* [Page extract]
━━━━━━━━
ICL / RL_dataset /INFOSEEK_DOWNLOAD.md
Lekr0's picture
Add files using upload-large-folder tool
90afcf2 verified

InfoSeek Data Download

This document collects ready-to-run scripts for downloading the InfoSeek dataset into:

/workspace/xiaobin/RL_dataset/data

It covers:

  • InfoSeek annotations
  • InfoSeek KB mapping files
  • InfoSeek human set
  • Wiki6M text files
  • OVEN image snapshot on Hugging Face
  • OVEN original-source image download workflow

InfoSeek images are derived from OVEN, so image download is handled through the OVEN release pipeline.

1. Recommended Directory Layout

mkdir -p /workspace/xiaobin/RL_dataset/data/infoseek
mkdir -p /workspace/xiaobin/RL_dataset/data/oven_hf
mkdir -p /workspace/xiaobin/RL_dataset/data/oven_source

Suggested usage:

  • /workspace/xiaobin/RL_dataset/data/infoseek: InfoSeek jsonl files
  • /workspace/xiaobin/RL_dataset/data/oven_hf: Hugging Face image snapshot files
  • /workspace/xiaobin/RL_dataset/data/oven_source: upstream OVEN repo for original-source image download

2. Proxy Workaround

If your shell is configured with an invalid local proxy such as 127.0.0.1:7890, use one of these patterns.

Temporarily disable proxy for a single command:

env -u http_proxy -u https_proxy -u HTTP_PROXY -u HTTPS_PROXY wget -c URL

Or disable proxy for the current shell session:

unset http_proxy https_proxy HTTP_PROXY HTTPS_PROXY

3. Download All InfoSeek Text Data With wget

This is the simplest full download for the released InfoSeek jsonl files.

#!/usr/bin/env bash
set -euo pipefail

TARGET_DIR="/workspace/xiaobin/RL_dataset/data/infoseek"
mkdir -p "${TARGET_DIR}"
cd "${TARGET_DIR}"

wget -c http://storage.googleapis.com/gresearch/open-vision-language/infoseek/infoseek_train.jsonl
wget -c http://storage.googleapis.com/gresearch/open-vision-language/infoseek/infoseek_val.jsonl
wget -c http://storage.googleapis.com/gresearch/open-vision-language/infoseek/infoseek_test.jsonl
wget -c http://storage.googleapis.com/gresearch/open-vision-language/infoseek/infoseek_train_withkb.jsonl
wget -c http://storage.googleapis.com/gresearch/open-vision-language/infoseek/infoseek_val_withkb.jsonl
wget -c http://storage.googleapis.com/gresearch/open-vision-language/infoseek/infoseek_human.jsonl
wget -c http://storage.googleapis.com/gresearch/open-vision-language/Wiki6M_ver_1_0.jsonl.gz
wget -c http://storage.googleapis.com/gresearch/open-vision-language/Wiki6M_ver_1_0_title_only.jsonl

ls -lh "${TARGET_DIR}"
━━━━━━━━
* [Written problem 1]
Copy the listing for locating described items line for line, omitting any pictures.

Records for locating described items
━━━━━━━━
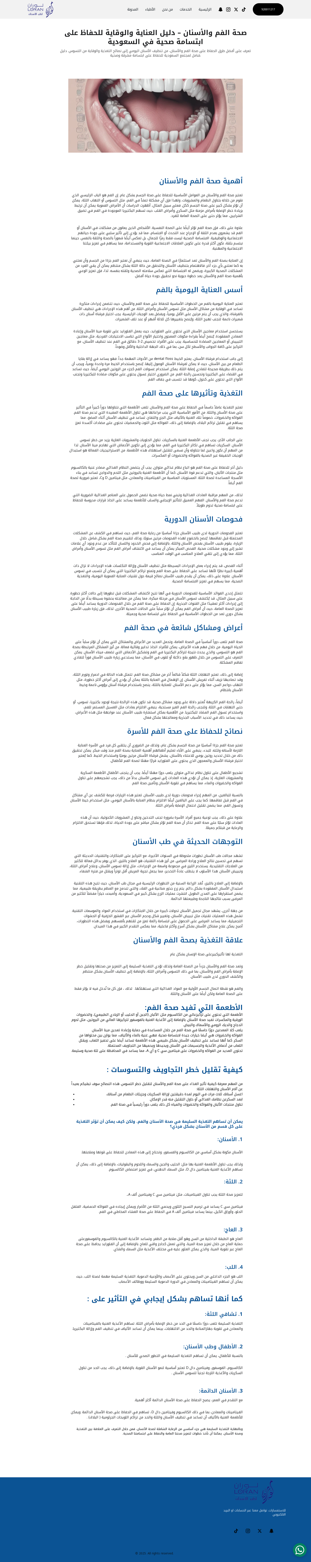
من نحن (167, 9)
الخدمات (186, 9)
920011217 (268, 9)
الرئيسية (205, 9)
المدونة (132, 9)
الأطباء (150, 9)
━━━━━━━━
* [Written problem 2]
Carry on the InfoSeek data download guide from its last line.

* [Task response 1]
من نحن (167, 9)
الخدمات (186, 9)
920011217 (268, 9)
الرئيسية (205, 9)
المدونة (132, 9)
الأطباء (150, 9)

* [Task response 2]
4. Download All InfoSeek Text Data With curl

Use this if wget is not available.

#!/usr/bin/env bash
set -euo pipefail

TARGET_DIR="/workspace/xiaobin/RL_dataset/data/infoseek"
mkdir -p "${TARGET_DIR}"
cd "${TARGET_DIR}"

curl -L -O http://storage.googleapis.com/gresearch/open-vision-language/infoseek/infoseek_train.jsonl
curl -L -O http://storage.googleapis.com/gresearch/open-vision-language/infoseek/infoseek_val.jsonl
curl -L -O http://storage.googleapis.com/gresearch/open-vision-language/infoseek/infoseek_test.jsonl
curl -L -O http://storage.googleapis.com/gresearch/open-vision-language/infoseek/infoseek_train_withkb.jsonl
curl -L -O http://storage.googleapis.com/gresearch/open-vision-language/infoseek/infoseek_val_withkb.jsonl
curl -L -O http://storage.googleapis.com/gresearch/open-vision-language/infoseek/infoseek_human.jsonl
curl -L -O http://storage.googleapis.com/gresearch/open-vision-language/Wiki6M_ver_1_0.jsonl.gz
curl -L -O http://storage.googleapis.com/gresearch/open-vision-language/Wiki6M_ver_1_0_title_only.jsonl

ls -lh "${TARGET_DIR}"

5. Download Only Core InfoSeek Splits

If you only need the standard train/val/test annotations:

#!/usr/bin/env bash
set -euo pipefail

TARGET_DIR="/workspace/xiaobin/RL_dataset/data/infoseek"
mkdir -p "${TARGET_DIR}"
cd "${TARGET_DIR}"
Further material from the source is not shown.